REQUIREMENT 1 — Using the Animal Mother review, explain why Southern Lord could be a good label for Today is the Day.
REQUIREMENT 2 — Please copy the Animal Mother review word for word, between "The key to Today" and "traditional song structure.", inclusive.

Today is the Day - Animal Mother (Cover Artwork)
Staff Pick

Today is the Day

Animal Mother (2014)

Southern Lord

Today is the Day has been toiling in relative obscurity for more than 20 years now. Steve Austin and company just keep cranking out inspired, artsy, noisy metal for those fortunate enough to hear it. Starting in the early 90's, the band released three ground-breaking albums on the influential Amphetamine Reptile label. Later in the 90's, and through most of the 2000's, TitD had an extended run on Relapse Records. Notably, Brann Dailor and Bill Kelliher, who would go on to form Mastodon, played on 1999's In the Eyes of God. The band has bounced around a bit the last couple of years before landing on Southern Lord for 2014's Animal Mother. The label seems like it could be a good fit for TitD. It's big enough to have decent distribution, but not so big that bands get lost in the shuffle.

The tendency when judging a band's new release is to compare it to their best work. While there's certainly room for healthy debate, 1997's Temple of the Morning Star is widely considered to be Today is the Day's pinnacle. It was an almost perfect combination of art, noise, hate, rage, violence and beauty in a disturbing and rewarding musical stew. Seventeen years later, Animal Mother compares favorably to that cult classic LP. It's not due to aspiring to sound the same, it's just that it contains many of the same elements that made that record so compelling.

The key to Today is the Day's sound is its constantly shifting dynamic. Austin is a master of knowing when to pummel your ear drums, and when to give them a minute to recover. A little light allows the listener to appreciate the contrast in the darkness. "Animal Mother" opens with one of Austin's recognizable twisted riffs, before settling into single distorted guitar notes over rumbling bass and drums. The verses are whispered while the refrain is in a low howl, Austin's familiar swallowed-the-microphone voice. The last passage of the song is completely different, and challenges the listener's idea of traditional song structure.

RECORDS PROVIDED —

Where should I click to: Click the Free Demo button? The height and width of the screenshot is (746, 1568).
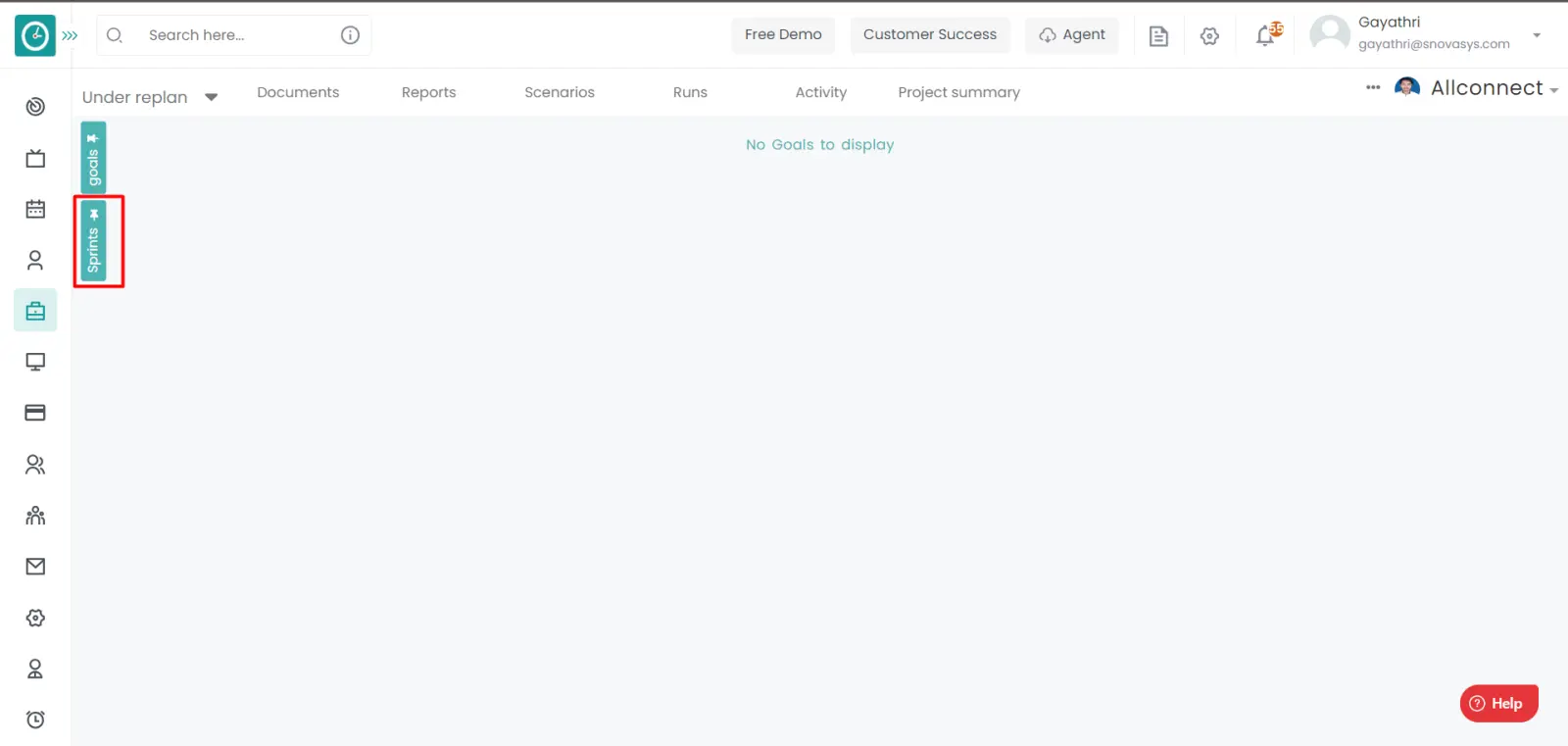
* * *
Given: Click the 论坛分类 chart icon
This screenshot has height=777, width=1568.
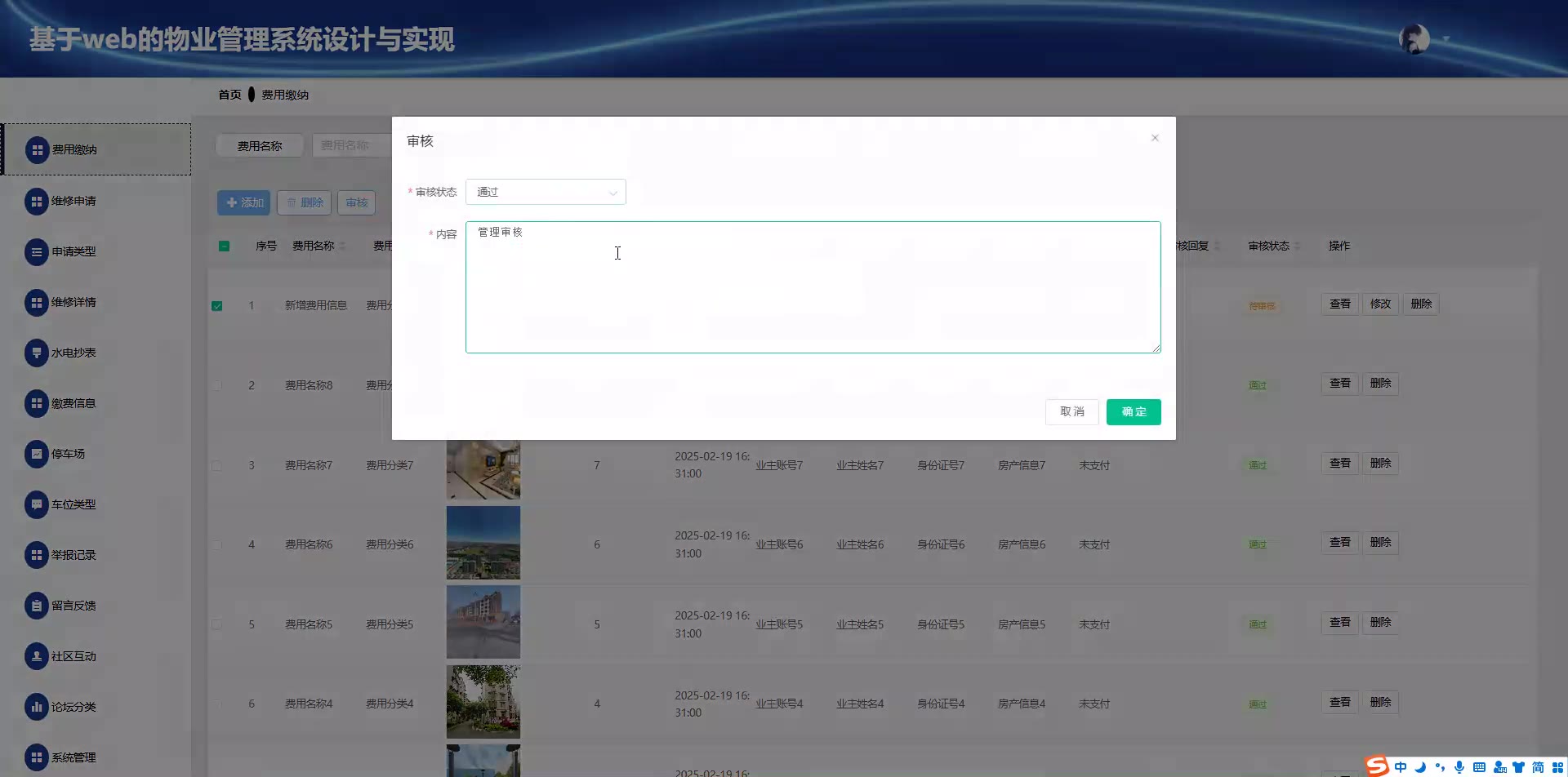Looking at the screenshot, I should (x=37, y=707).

WRITTEN ANSWER 1 — Southern Lord is big enough to have decent distribution but not so big that bands get lost in the shuffle.

WRITTEN ANSWER 2 —
The key to Today is the Day's sound is its constantly shifting dynamic. Austin is a master of knowing when to pummel your ear drums, and when to give them a minute to recover. A little light allows the listener to appreciate the contrast in the darkness. "Animal Mother" opens with one of Austin's recognizable twisted riffs, before settling into single distorted guitar notes over rumbling bass and drums. The verses are whispered while the refrain is in a low howl, Austin's familiar swallowed-the-microphone voice. The last passage of the song is completely different, and challenges the listener's idea of traditional song structure.